Might be the organization that will produce the first application.
Other technological inventions, besides quantum computers and light sabres?
Consider what we are discussing. Light beams that interact with each other.
Light that is a particle and a waveform.
With advancements;
Holodeck emitters
Space elevator platform stabilizer
Space Station light tethers (connecting two or more stations)
With enough energy and particles it might one day be possible to push regular matter with light.
NASA has already invented an Ion Drive and it does work.
What if there was a light drive? Sure there isn't much mass in a photon particle but if it were multiplied and beefed up, who knows?

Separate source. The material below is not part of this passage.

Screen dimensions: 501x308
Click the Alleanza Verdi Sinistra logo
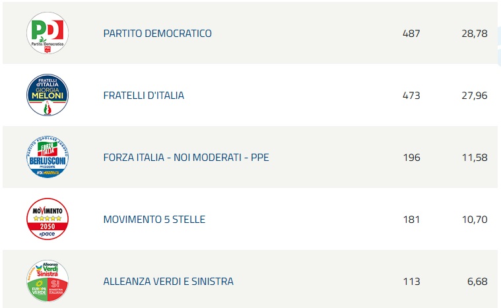point(48,282)
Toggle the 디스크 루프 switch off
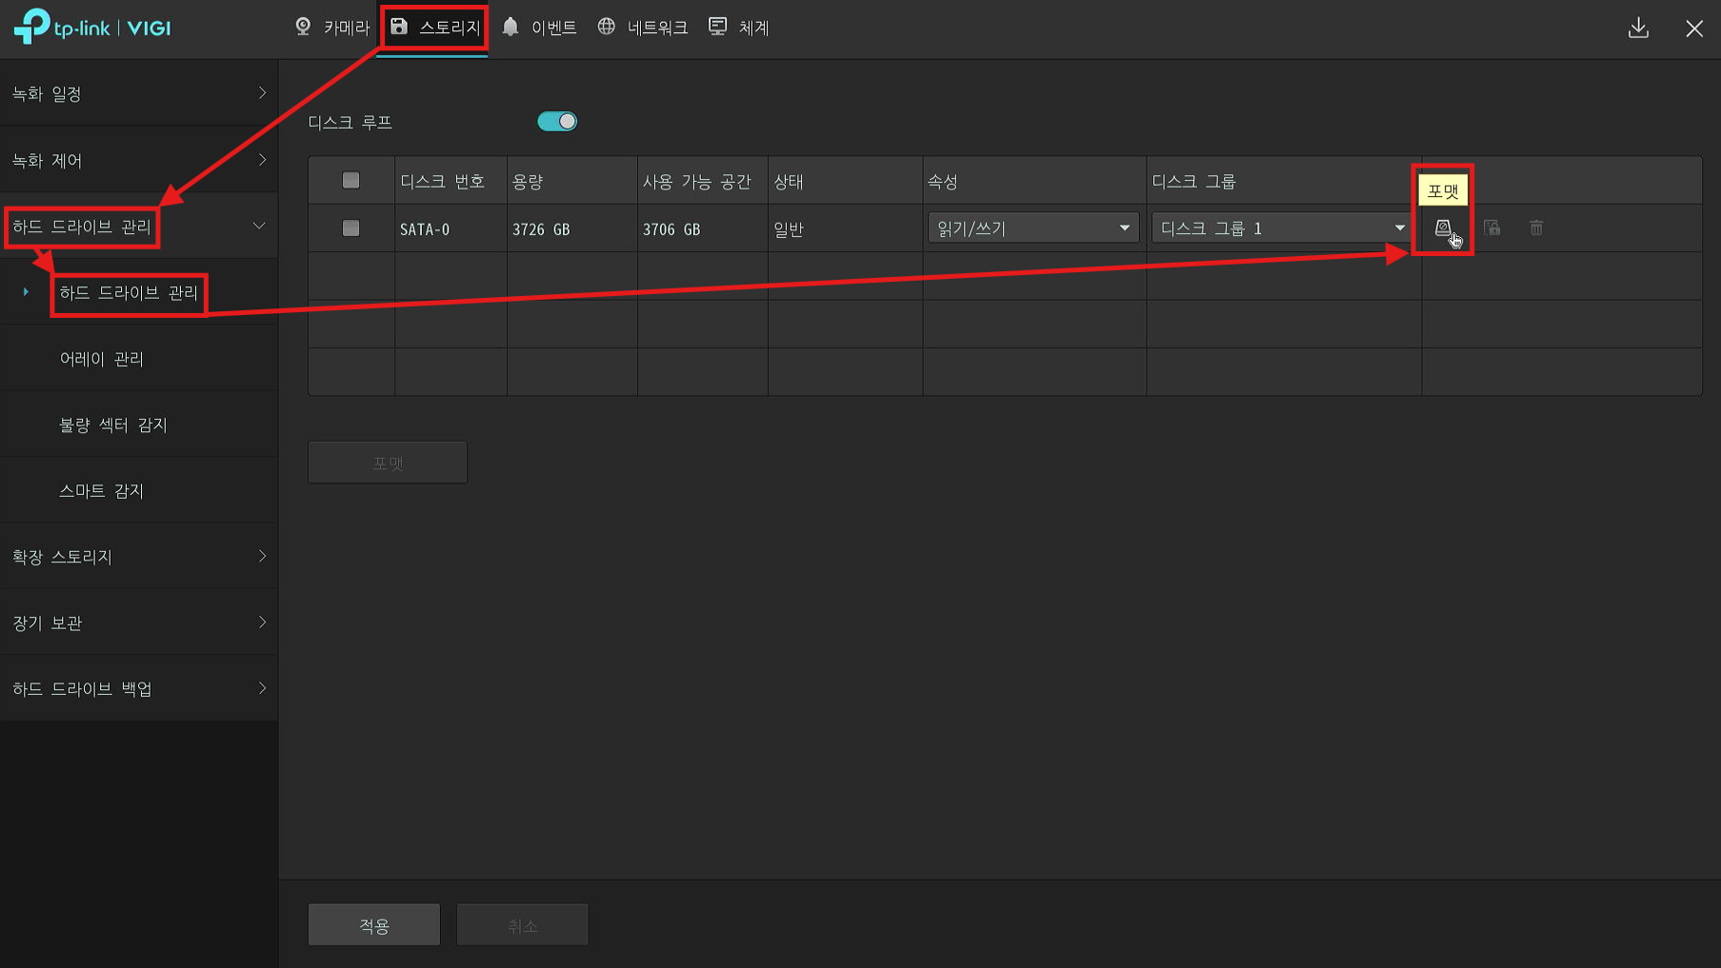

The next big step would be to entangle regular matter with a photon particle, say a carbon atom? The article states that the photon speed slows a bit while entangled but it still moves 66.6% of c. To accelerate a carbon atom to 66% of c would be a huge break thru.

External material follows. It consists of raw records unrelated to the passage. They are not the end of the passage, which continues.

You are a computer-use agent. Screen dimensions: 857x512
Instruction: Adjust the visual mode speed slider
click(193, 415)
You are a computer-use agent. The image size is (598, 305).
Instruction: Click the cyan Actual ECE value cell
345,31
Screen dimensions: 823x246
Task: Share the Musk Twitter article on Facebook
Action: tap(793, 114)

While photons normally have no mass and travel at 300,000 kilometers per second (the speed of light), the researchers found that the bound photons actually acquired a fraction of an electron's mass. These newly weighed-down light particles were also relatively sluggish, traveling about 100,000 times slower than normal noninteracting photons.

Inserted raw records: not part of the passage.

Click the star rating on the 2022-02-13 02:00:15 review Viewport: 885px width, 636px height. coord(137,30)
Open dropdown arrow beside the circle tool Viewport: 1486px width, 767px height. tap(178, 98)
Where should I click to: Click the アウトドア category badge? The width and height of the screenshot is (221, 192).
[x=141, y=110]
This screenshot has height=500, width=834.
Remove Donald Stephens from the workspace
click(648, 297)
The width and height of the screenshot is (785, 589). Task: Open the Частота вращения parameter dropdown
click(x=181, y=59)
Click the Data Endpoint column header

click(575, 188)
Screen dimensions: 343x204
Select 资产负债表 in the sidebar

Even at 50% of c would be astonishing. Plus if they could add a few bosons to the mix to create a bose-einstein condensate, the low temps would keep the carbon atom from burning up from resistance.
Then you have a carbon cannon at half the speed of light.
Our fastest machine ever propelled was Helios (0.0002 of c)
In 1974 and 1976, NASA launched a pair of German probes called Helios I and II. When their highly-elongated orbits swung them close by the sun, they reached speeds in the neighborhood of—get this—157,000 miles per hour (70 km/s). Helios II was the speedier of the two by a hair, making it the fastest man-made object in history. For all that unimaginable speed, the Helios probes traveled at only 0.000234 times the speed of light.